(Beginning of Provided information)

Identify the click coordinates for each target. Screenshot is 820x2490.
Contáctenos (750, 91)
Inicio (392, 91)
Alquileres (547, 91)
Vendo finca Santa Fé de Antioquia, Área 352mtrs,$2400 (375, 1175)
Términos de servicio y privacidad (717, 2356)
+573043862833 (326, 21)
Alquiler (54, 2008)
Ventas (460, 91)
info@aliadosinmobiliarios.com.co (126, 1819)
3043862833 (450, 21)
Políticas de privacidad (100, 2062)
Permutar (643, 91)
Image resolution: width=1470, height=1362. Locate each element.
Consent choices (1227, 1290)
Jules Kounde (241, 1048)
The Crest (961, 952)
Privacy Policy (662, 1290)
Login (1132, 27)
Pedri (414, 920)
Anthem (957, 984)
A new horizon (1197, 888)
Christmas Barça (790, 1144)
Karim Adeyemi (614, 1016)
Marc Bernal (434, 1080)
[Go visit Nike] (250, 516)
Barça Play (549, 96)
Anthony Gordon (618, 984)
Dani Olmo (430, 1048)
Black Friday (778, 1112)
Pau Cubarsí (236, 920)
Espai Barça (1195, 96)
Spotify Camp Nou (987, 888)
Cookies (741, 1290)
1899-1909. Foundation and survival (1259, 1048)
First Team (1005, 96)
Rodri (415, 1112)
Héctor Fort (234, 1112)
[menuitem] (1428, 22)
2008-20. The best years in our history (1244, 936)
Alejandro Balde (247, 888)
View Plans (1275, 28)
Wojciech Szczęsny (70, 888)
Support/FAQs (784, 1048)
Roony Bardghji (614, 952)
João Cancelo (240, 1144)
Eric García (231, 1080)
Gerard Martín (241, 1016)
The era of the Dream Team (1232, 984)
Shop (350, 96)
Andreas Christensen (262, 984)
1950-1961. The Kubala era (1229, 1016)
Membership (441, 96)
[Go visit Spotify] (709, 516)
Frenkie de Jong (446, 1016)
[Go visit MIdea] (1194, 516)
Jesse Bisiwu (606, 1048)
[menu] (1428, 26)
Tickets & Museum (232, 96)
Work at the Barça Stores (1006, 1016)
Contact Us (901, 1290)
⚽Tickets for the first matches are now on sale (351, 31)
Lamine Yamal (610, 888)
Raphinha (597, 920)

(End of Provided information)

▶ [Work request]: Output all of the records above exactly as they appear.

▶ [Final answer]:
Identify the click coordinates for each target. Screenshot is 820x2490.
Contáctenos (750, 91)
Inicio (392, 91)
Alquileres (547, 91)
Vendo finca Santa Fé de Antioquia, Área 352mtrs,$2400 (375, 1175)
Términos de servicio y privacidad (717, 2356)
+573043862833 (326, 21)
Alquiler (54, 2008)
Ventas (460, 91)
info@aliadosinmobiliarios.com.co (126, 1819)
3043862833 (450, 21)
Políticas de privacidad (100, 2062)
Permutar (643, 91)
Image resolution: width=1470, height=1362. Locate each element.
Consent choices (1227, 1290)
Jules Kounde (241, 1048)
The Crest (961, 952)
Privacy Policy (662, 1290)
Login (1132, 27)
Pedri (414, 920)
Anthem (957, 984)
A new horizon (1197, 888)
Christmas Barça (790, 1144)
Karim Adeyemi (614, 1016)
Marc Bernal (434, 1080)
[Go visit Nike] (250, 516)
Barça Play (549, 96)
Anthony Gordon (618, 984)
Dani Olmo (430, 1048)
Black Friday (778, 1112)
Pau Cubarsí (236, 920)
Espai Barça (1195, 96)
Spotify Camp Nou (987, 888)
Cookies (741, 1290)
1899-1909. Foundation and survival (1259, 1048)
First Team (1005, 96)
Rodri (415, 1112)
Héctor Fort (234, 1112)
[menuitem] (1428, 22)
2008-20. The best years in our history (1244, 936)
Alejandro Balde (247, 888)
View Plans (1275, 28)
Wojciech Szczęsny (70, 888)
Support/FAQs (784, 1048)
Roony Bardghji (614, 952)
João Cancelo (240, 1144)
Eric García (231, 1080)
Gerard Martín (241, 1016)
The era of the Dream Team (1232, 984)
Shop (350, 96)
Andreas Christensen (262, 984)
1950-1961. The Kubala era (1229, 1016)
Membership (441, 96)
[Go visit Spotify] (709, 516)
Frenkie de Jong (446, 1016)
[Go visit MIdea] (1194, 516)
Jesse Bisiwu (606, 1048)
[menu] (1428, 26)
Tickets & Museum (232, 96)
Work at the Barça Stores (1006, 1016)
Contact Us (901, 1290)
⚽Tickets for the first matches are now on sale (351, 31)
Lamine Yamal (610, 888)
Raphinha (597, 920)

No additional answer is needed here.